- [DESCRIPTION OF THE TASK]
Skip every picture, and copy exactly the lines from the one containing "Click the picture icon before 查看图片" to the end of the data.
+++ RECORDS PROVIDED +++
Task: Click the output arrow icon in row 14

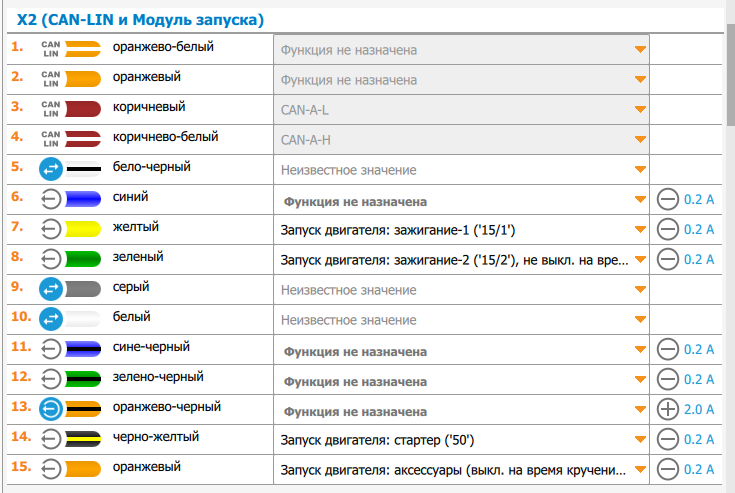Action: point(51,439)
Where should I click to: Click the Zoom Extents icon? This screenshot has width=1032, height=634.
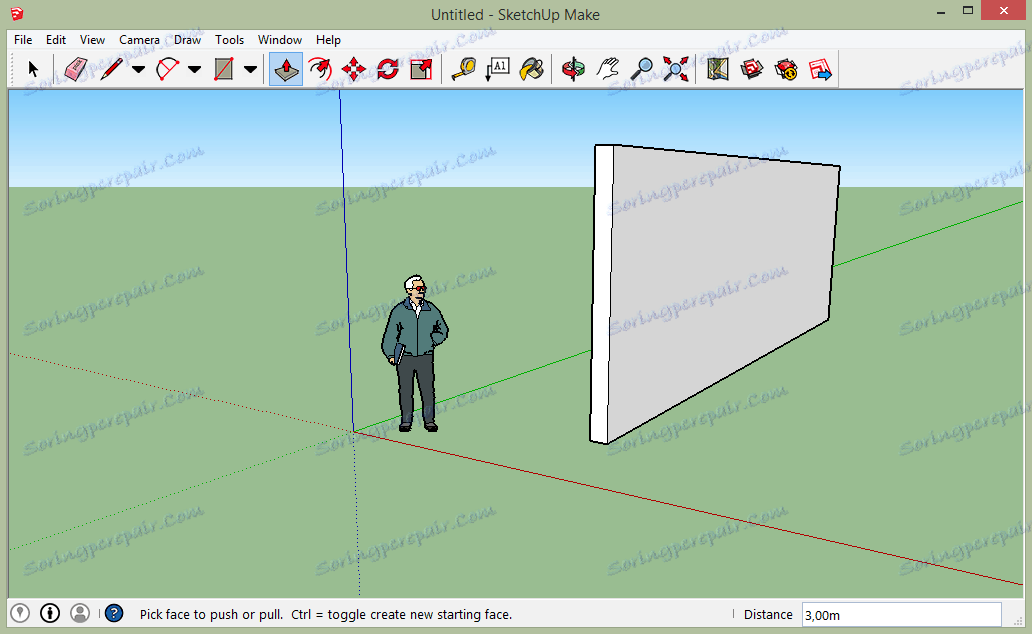tap(677, 69)
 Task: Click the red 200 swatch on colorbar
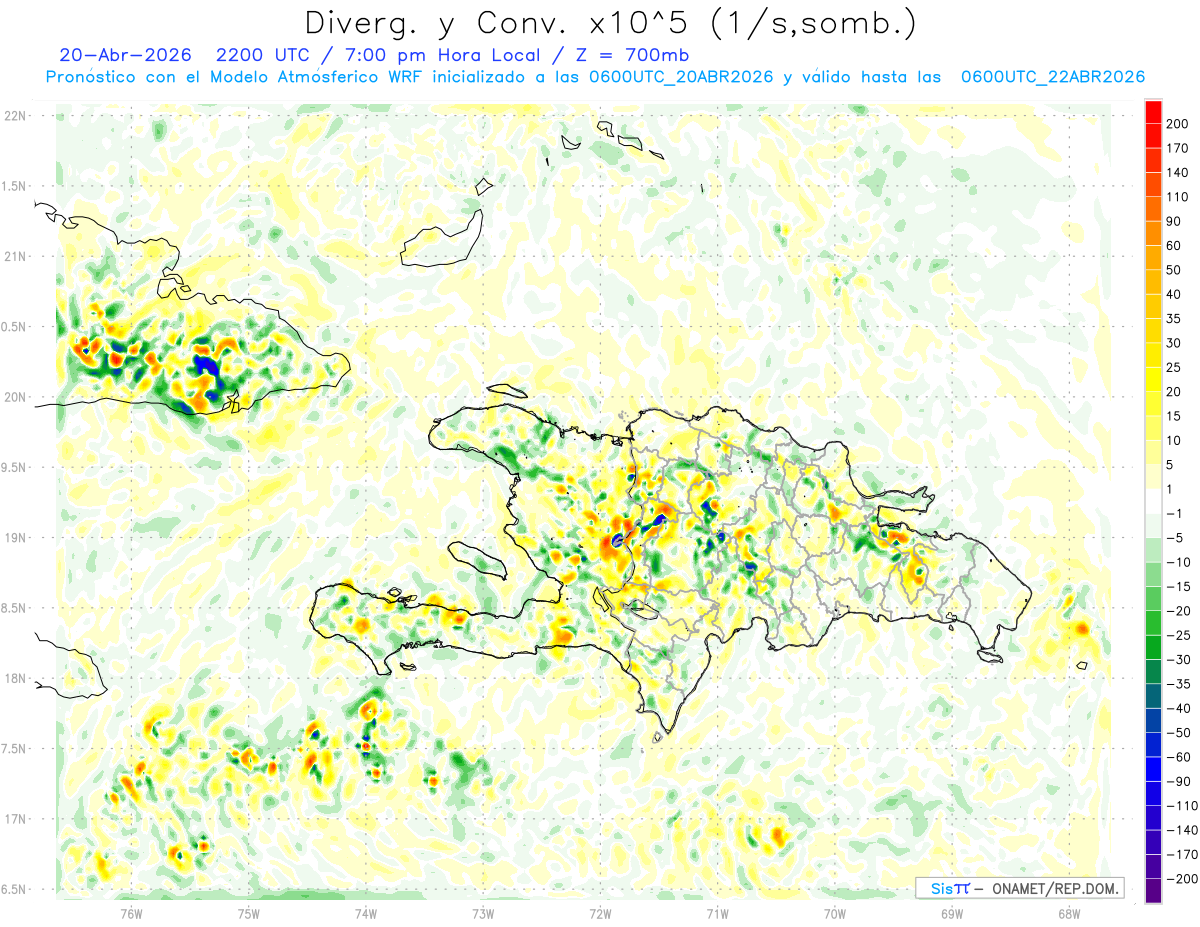(1153, 112)
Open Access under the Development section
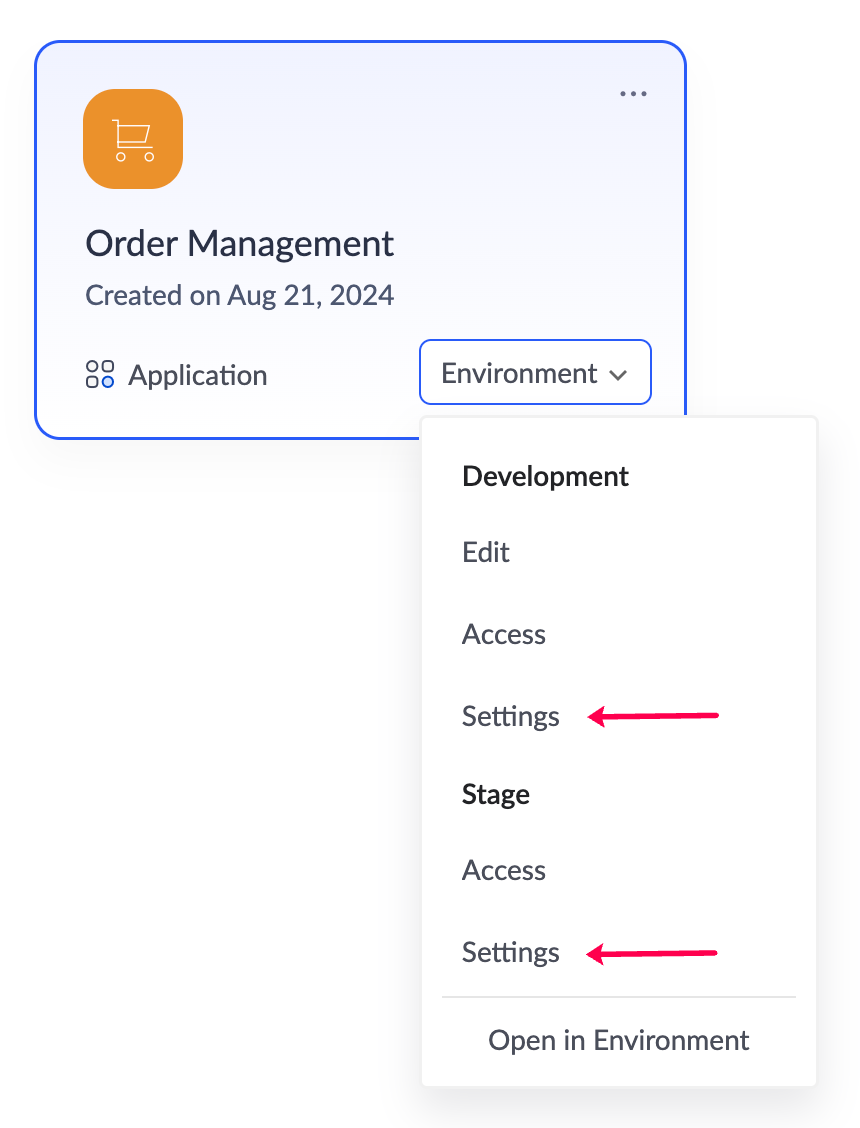Screen dimensions: 860x1128 pyautogui.click(x=504, y=634)
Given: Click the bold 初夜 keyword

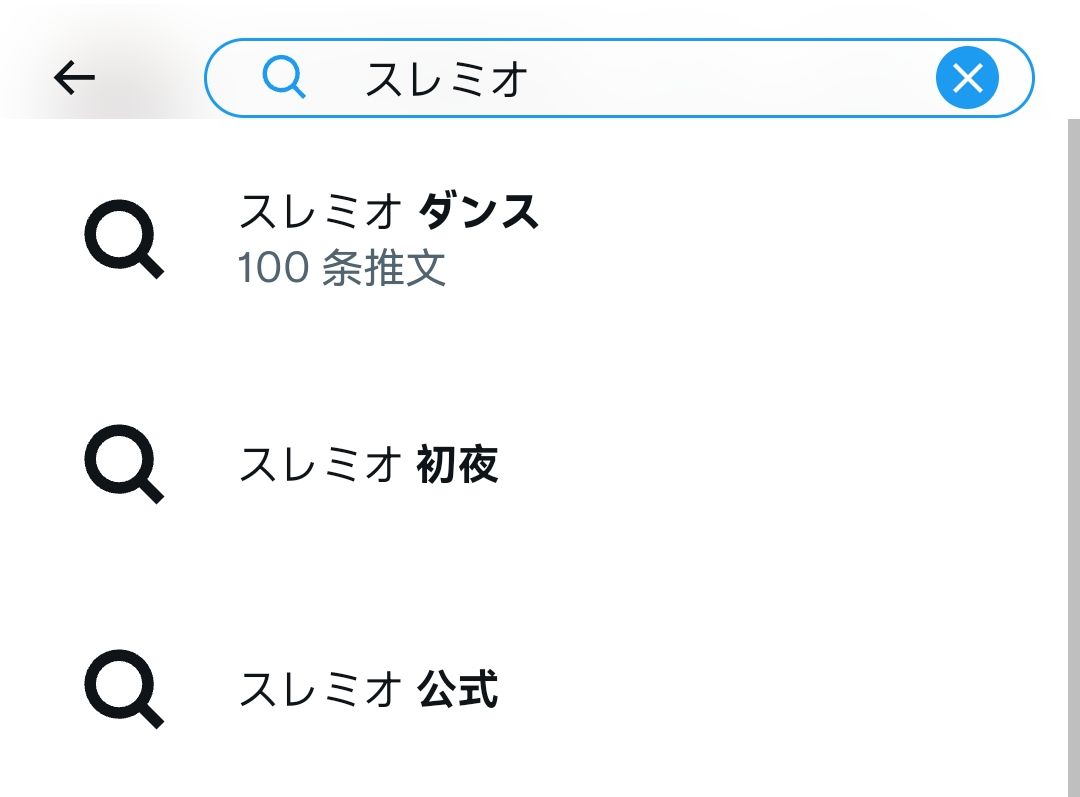Looking at the screenshot, I should [457, 464].
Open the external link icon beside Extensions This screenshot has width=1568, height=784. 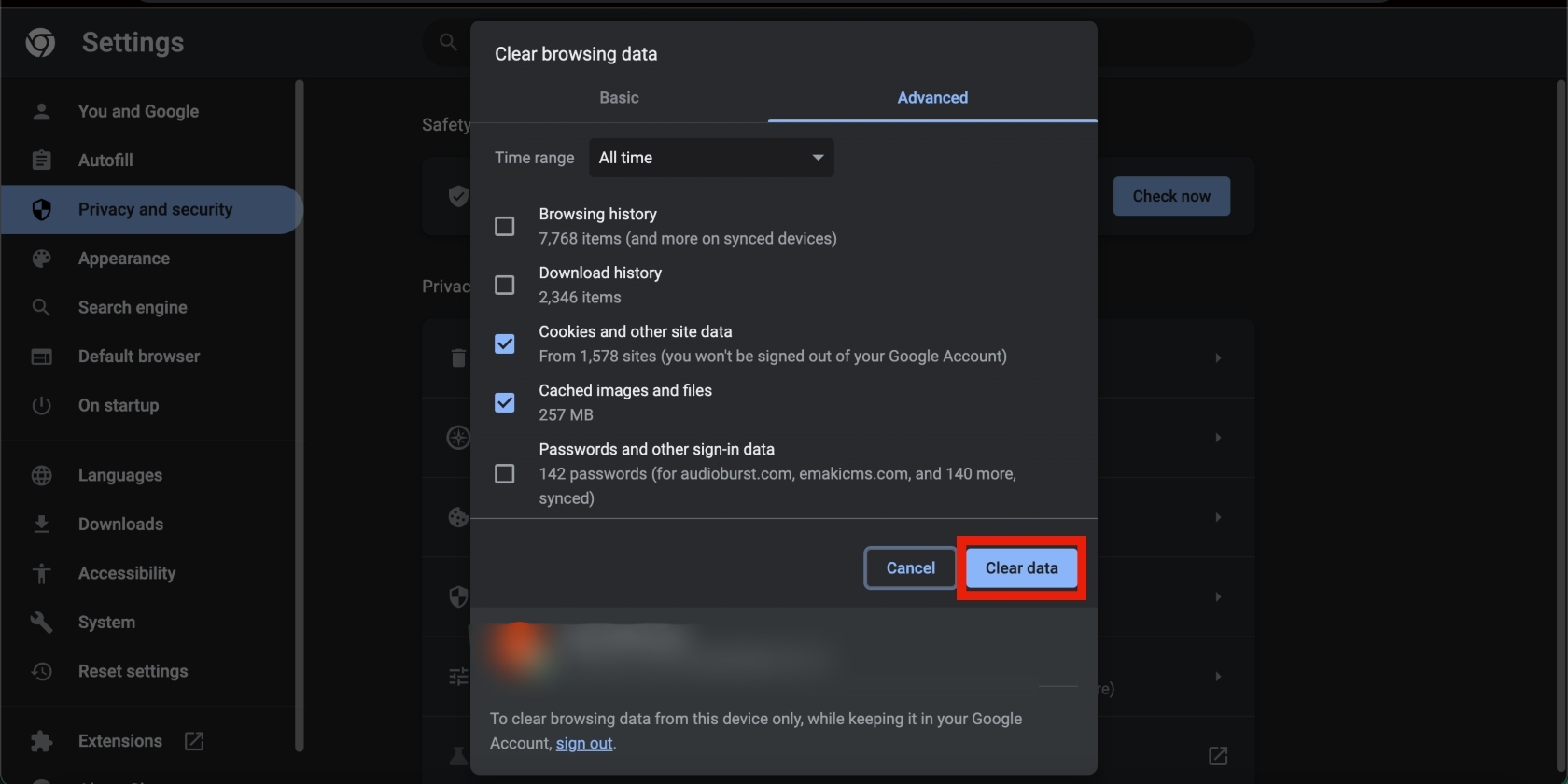[x=194, y=741]
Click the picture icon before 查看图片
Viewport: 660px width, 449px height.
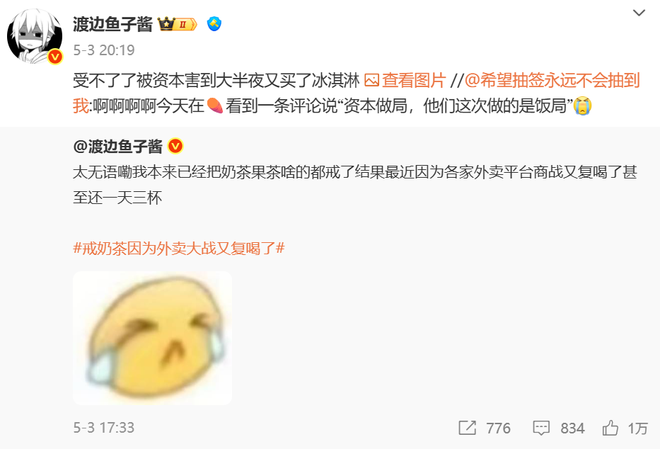click(x=371, y=80)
+++
- [EXERCISE SOLUTION]
Click the picture icon before 查看图片
Viewport: 660px width, 449px height.
click(x=371, y=80)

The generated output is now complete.